Finnissy, Michael
Fredener Lieder / Janne
für streichorchester, Studienpartitur / für Orchester, Studienpartitur
Hierzulande ist Michael Finnissy noch nicht so oft auf den Konzertprogrammen zu finden. In seiner britischen Heimat dagegen ist der am 17. März 1946 in London geborene Komponist schon lange gern gesehener Gast bei Konzerten und Festivals. Mit über 300 Werken hat Finnissy tiefe Fußspuren in der Musikgeschichte der britischen Inseln hinterlassen, ganz so, wie er es als Student auch wollte. Mit vier Jahren hatte er autodidaktisch begonnen, sich der Musik zu widmen, und mit 19 Jahren ermöglichte ihm ein Gründungsstipendium des Royal College of Music den Einstieg in den akademischen Musikbetrieb als Pianist und Komponist.
Trotz aller Einflüsse einer 1960er-Jahre-Ästhetik von der Underground-Kultur bis zu seriellen Modellen hat Finnissy nie seinen persönlichen Stil verloren; mit einer guten Portion britischen Humors durchwebt er seine Partituren, die nicht selten viel leichter vom Ohr als vom Auge zu entschlüsseln sind. So leichtgängig sie beim Hören wirken, so schwer zugänglich sind mitunter seine rhythmischen und klanglichen Verflechtungen auf dem Papier nachzuverfolgen. Finnissy verfolgt kompromisslos seinen Weg einer authentischen Musik. Ein Weg, der auch Anerkennung findet. Für sein Chorwerk John the Baptist erhielt er 2015 den British Composer Award in der Sparte Kirchenmusik. Im Berliner Verlag Neue Musik sind nun zwei Kompositionen aus dem vergangenen Jahr erschienen: Zum einen Janne für Streichorchester, komponiert für die BBC Proms im Sommer 2015, und die Fredener Lieder, ein Auftragswerk der Fredener Musiktage.
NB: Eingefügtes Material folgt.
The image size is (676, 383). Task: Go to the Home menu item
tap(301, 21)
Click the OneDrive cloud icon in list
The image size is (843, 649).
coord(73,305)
Werke für eine größere Besetzung stechen schon aus dem uvre Finnissys heraus, so auch Janne, das den Spitznamen Jean Sibelius als Namen trägt. Bei der Uraufführung in der Londoner Royal Albert Hall stand dieses Orchesterwerk stilsicher als Einstieg des Abends mit Werken des finnischen National-Romantikers. Wie Sibelius sucht auch Finnissy nach dem Ursprünglichen, dem Natürlichen in der Musik. Doch während Sibelius im finnischen Nationalepos des Kalevalas sich auf die Spurensuche begab, sucht Janne in breiten Collagen nach dem Naturklang: Hauptsächlich im Dialog zwischen Fagott und Streichern breitet sich da ein Klangteppich aus Farbklecksen aus. Die thematische Entwicklung tritt in den Hintergrund.
Dieser flächige Ansatz dominiert auch in der kleineren Form der Fredener Lieder, der Widmungsgabe fürs kleine Festival im südlichen Niedersachsen. Geschrieben für zwölf Solo-Streicher spinnt sich der Klangteppich in mal dichteren, mal aufgelockerten Clustern fort. Kleinintervallige Kantilenen unterbrechen das Kontinuum, erinnern aber mehr an Melodiefetzen denn an ausgeformte Lieder. Dennoch sind die Fredener Lieder ein hübsches Stückchen Kammermusik für erfahrene Ensembles, die dem fragilen Gleichgewicht nachzuspüren vermögen.
Mit dem Wechsel zum Berliner Verlag Neue Musik findet Michael Finnissy vielleicht jetzt doch vermehrt Aufmerksamkeit bei Programmgestaltern jenseits des Kanals. Eine Programmbereicherung sind diese Werke auf jeden Fall.